話を聞いていたアストンが口を開くと、シェラザードはそう付け加えた。

おとといの夕方から夜までに市長の書斎を訪問した人物達のリストが急いで作られる。

リストによると候補は、市長と考古学の談義を楽しんだアルバ教授、カシウス夫妻のインタビュー後に取材に来たリベール通信社の二人、大きなツボを書斎に運び込んだカプア宅配便の業者三人。

 

「市長、この中に金庫に七耀石の結晶がある事を話した相手は居ますか?」

 

シェラザードに尋ねられると、クラウス市長は恥ずかしそうに顔を赤くして、

 

「つい、訪問して来た客全員に七耀石の結晶の事を自慢げに話してしまったのじゃよ」

 

と、ごまかし笑いを浮かべた。

 

「その訪問した人達の目の前で暗所番号を押したりはしませんでしたか?」

「いやいや、流石に金庫を開け閉めたりはせんよ」

 

シェラザードの質問に、クラウス市長は首を横に振って否定した。

この線で犯人を絞り込むのは難しそうだ。

 

「さて、情報は揃ったみたいね。

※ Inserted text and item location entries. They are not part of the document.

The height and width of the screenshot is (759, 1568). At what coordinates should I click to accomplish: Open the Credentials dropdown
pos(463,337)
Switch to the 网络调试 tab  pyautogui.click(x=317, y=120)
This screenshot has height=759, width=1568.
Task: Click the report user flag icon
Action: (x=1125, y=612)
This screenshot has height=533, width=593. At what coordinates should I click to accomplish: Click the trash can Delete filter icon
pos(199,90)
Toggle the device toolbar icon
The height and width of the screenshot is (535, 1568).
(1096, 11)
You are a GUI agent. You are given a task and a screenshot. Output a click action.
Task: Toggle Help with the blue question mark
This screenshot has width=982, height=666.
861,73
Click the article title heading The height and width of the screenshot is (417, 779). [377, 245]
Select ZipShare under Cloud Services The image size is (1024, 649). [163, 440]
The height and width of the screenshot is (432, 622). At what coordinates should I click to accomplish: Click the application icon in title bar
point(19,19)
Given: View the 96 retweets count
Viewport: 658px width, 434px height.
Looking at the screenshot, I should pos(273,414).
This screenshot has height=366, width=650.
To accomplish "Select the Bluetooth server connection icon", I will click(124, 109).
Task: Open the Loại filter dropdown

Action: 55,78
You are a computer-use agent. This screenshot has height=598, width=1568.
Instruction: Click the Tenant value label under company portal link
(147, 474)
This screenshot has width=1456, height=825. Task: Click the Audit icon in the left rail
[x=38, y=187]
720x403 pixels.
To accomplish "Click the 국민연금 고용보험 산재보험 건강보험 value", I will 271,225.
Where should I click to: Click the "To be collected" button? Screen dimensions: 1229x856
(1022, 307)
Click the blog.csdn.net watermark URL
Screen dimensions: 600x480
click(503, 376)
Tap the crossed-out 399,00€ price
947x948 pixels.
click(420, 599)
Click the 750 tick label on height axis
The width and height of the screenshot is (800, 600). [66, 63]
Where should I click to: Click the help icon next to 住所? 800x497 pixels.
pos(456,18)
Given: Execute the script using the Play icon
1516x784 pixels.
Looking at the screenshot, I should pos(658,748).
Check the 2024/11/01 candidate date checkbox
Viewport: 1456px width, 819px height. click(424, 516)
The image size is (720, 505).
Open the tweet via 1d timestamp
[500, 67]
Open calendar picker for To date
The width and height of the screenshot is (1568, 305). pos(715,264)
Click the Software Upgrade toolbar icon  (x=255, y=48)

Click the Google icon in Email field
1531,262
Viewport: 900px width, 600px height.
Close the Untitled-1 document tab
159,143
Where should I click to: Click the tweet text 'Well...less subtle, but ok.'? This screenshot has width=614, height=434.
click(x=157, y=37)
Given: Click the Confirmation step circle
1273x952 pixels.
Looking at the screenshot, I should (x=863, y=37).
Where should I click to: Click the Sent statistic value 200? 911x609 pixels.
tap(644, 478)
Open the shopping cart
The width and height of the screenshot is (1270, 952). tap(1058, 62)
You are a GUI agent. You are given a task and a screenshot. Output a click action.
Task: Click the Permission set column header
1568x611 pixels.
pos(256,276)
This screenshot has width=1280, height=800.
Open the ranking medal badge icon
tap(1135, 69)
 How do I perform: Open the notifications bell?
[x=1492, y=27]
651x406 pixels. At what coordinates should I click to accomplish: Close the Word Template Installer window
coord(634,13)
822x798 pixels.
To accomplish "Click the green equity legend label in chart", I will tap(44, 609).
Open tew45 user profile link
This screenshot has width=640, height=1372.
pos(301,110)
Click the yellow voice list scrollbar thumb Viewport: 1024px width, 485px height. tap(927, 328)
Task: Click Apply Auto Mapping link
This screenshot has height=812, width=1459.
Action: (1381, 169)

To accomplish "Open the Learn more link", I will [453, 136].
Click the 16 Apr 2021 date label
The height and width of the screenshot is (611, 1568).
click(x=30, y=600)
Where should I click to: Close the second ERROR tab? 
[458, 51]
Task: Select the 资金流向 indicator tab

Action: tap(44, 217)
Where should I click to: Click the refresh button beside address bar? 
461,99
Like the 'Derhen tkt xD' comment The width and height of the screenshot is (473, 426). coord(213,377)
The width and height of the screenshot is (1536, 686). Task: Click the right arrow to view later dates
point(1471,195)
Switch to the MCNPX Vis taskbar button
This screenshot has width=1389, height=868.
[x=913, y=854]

これから私の推理を話してもいいけど……あなた達の考えも聞かせてもらおうかしら」

「えっ?」

 

シェラザードの言葉を聞いたエステルはキョトンとした顔になった。

 

「遊撃士の事件解決能力は現場を調査するだけではなく、推理する事も含まれるのよ」

「僕達の力量が試されるって事ですね」

 

ヨシュアは表情を引き締めてつぶやいた。

 

「これから私はあなた達に事件に関する質問をするわ。あなた達の導き出した答えを聞かせなさい」

「受けて立つわよ!」

 

エステルはファイティングポーズをとって大声で宣言した。

市長やアストン達は暖かい笑みを浮かべてエステル達を見守る。

そしていよいよ遊撃士の推理ショーが始まるのだった……。